Whole grains provide your body with a lot of nutrients your baby needs, including iron, B vitamins, folate, and fiber. Whenever possible, choose whole grain products. Whole grain foods contain whole wheat bread and pasta, brown rice, and quinoa to fit in more fiber. Examples of high-fiber whole grains include:

  • High fiber cereals contain up to 14 grams per ½ cup
  • Quinoa contains 5 grams per cup of cooked
  • Whole wheat pasta contains 5 grams per cup of cooked
  • Brown rice contains 4 grams per cup of cooked
  • Wild rice contains 3 grams per cup of cooked
  • Whole wheat bread contains 3 grams per slice
  • Popcorn contains 2 grams per cup popped

Beans and Legumes

Beans and legumes contain fiber and protein, calcium, folate, and iron, which all support your baby’s growth and development. They are also great alternatives to meat if you find yourself experiencing meat aversions, which are common during pregnancy.
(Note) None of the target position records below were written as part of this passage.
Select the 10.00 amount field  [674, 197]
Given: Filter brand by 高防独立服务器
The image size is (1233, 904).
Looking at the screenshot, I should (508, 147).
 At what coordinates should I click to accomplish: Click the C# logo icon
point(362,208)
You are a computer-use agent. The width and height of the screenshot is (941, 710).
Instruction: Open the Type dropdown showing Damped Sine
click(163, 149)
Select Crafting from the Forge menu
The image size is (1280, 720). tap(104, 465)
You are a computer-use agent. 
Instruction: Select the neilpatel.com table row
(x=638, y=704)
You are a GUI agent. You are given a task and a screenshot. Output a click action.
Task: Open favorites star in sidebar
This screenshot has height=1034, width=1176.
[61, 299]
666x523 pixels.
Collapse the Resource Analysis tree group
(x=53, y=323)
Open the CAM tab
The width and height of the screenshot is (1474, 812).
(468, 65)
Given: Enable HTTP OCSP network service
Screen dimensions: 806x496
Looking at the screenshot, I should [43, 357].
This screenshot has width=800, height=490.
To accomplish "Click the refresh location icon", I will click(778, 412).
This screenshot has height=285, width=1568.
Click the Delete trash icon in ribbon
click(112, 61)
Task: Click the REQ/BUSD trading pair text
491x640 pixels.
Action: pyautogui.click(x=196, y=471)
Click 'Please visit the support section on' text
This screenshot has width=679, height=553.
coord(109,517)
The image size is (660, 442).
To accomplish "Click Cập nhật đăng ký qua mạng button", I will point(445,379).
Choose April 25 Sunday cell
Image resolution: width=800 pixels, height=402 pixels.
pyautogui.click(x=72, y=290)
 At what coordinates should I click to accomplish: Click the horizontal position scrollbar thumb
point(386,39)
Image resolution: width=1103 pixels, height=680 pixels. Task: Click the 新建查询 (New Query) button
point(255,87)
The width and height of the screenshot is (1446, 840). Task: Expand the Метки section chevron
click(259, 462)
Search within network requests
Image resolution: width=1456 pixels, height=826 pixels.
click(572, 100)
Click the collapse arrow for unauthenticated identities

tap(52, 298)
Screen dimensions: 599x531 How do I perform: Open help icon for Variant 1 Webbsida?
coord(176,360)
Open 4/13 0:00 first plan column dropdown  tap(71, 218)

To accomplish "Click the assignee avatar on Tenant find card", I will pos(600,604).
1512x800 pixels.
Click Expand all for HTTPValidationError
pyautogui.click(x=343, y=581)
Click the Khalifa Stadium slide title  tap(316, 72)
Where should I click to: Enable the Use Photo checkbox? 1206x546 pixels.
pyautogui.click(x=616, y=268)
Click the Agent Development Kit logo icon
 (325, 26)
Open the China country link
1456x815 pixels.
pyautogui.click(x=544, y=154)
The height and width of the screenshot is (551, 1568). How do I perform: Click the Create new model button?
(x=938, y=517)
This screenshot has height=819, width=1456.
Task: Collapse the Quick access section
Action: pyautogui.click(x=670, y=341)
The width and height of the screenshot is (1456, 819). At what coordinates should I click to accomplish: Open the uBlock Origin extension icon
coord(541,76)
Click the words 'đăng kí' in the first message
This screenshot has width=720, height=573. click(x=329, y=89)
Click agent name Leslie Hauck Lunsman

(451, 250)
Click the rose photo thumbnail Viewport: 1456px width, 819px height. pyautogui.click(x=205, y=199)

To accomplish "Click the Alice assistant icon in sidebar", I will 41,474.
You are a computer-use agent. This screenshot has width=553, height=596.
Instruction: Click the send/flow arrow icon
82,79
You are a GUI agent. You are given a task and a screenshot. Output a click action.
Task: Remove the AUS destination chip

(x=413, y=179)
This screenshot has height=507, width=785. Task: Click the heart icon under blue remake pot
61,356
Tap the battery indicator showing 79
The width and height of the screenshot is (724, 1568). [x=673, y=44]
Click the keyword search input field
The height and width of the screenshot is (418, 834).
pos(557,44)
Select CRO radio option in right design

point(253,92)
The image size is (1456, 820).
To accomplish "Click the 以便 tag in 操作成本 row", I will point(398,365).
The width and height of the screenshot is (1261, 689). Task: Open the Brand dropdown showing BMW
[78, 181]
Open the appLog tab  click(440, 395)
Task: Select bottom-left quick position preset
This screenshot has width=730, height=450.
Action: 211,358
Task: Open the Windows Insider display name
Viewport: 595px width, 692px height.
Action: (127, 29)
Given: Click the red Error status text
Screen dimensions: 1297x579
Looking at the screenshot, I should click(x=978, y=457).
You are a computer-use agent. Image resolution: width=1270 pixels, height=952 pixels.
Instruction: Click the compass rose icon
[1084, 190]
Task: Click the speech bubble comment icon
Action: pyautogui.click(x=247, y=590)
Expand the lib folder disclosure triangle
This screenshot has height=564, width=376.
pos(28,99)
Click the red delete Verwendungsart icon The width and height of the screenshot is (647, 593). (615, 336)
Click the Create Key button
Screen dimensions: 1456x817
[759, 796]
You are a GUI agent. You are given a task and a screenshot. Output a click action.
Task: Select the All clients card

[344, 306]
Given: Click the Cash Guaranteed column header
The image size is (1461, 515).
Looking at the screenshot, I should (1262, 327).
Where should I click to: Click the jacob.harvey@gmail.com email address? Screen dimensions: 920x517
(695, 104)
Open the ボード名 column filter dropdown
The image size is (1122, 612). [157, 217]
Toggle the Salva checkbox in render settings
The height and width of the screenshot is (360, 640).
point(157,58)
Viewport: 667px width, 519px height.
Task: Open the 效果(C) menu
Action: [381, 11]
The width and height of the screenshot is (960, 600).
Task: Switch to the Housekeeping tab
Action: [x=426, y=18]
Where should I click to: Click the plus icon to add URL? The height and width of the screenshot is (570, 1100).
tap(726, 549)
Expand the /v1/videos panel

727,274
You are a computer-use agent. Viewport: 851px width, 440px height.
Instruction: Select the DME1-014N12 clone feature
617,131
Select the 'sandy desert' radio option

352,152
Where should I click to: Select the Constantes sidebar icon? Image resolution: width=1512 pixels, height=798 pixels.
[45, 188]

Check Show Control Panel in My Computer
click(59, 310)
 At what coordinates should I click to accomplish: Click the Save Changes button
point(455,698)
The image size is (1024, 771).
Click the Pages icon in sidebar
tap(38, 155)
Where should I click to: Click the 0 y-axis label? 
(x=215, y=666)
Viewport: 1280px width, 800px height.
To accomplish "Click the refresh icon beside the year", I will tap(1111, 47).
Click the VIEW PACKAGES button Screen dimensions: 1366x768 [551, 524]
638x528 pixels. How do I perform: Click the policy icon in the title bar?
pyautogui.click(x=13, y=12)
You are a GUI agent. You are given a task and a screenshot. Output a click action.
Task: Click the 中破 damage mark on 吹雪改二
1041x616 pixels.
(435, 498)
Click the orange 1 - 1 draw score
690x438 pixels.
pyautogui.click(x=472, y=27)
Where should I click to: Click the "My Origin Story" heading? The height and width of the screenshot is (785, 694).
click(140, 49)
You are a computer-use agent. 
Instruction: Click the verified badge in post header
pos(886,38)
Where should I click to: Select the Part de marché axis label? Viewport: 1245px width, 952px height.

High-fiber choices include:

  • Lentils contain 8 grams per ½ cup
  • Pinto beans contain 8 grams per ½ cup
  • Black beans contain 8 grams per ½ cup
  • Chickpeas contain 6 grams per ½ cup
  • Kidney beans contain 6 grams per ½ cup
  • White beans contain 6 grams per ½ cup
  • Edamame contains 4 grams per ½ cup

Nuts and Seeds

Nuts and seeds contain healthy fats, calcium, folate, and fiber. Including various foods will provide your body and your baby with a wide variety of vitamins and minerals you both need. Examples include:

  • Pumpkin seeds contain 5 grams per ounce
  • Chia seeds contain 4 grams per tablespoon
  • Almonds contain 4 grams per ounce
  • Sunflower seeds contain 3 grams per ounce
  • Pistachios contain 3 grams per ounce
  • Flax seeds contain 3 grams per tablespoon
  • Walnuts contain 2 grams per ounce

Your Pregnancy

Fiber is a key piece of an optimal pregnancy diet. However, it’s important to note that every pregnancy is different. While sticking to these fiber recommendations is ideal, pregnancy poses challenges, including nausea, food aversions, appetite changes, bloating, etc. These symptoms may make some of the foods you know are healthy unrealistic for you at certain points in your pregnancy. You should listen to your body during pregnancy to have a healthy pregnancy. If you don’t like any of these foods, don’t worry. Talk to your doctor or dietitian about how to get the food and nutrients you and your baby need!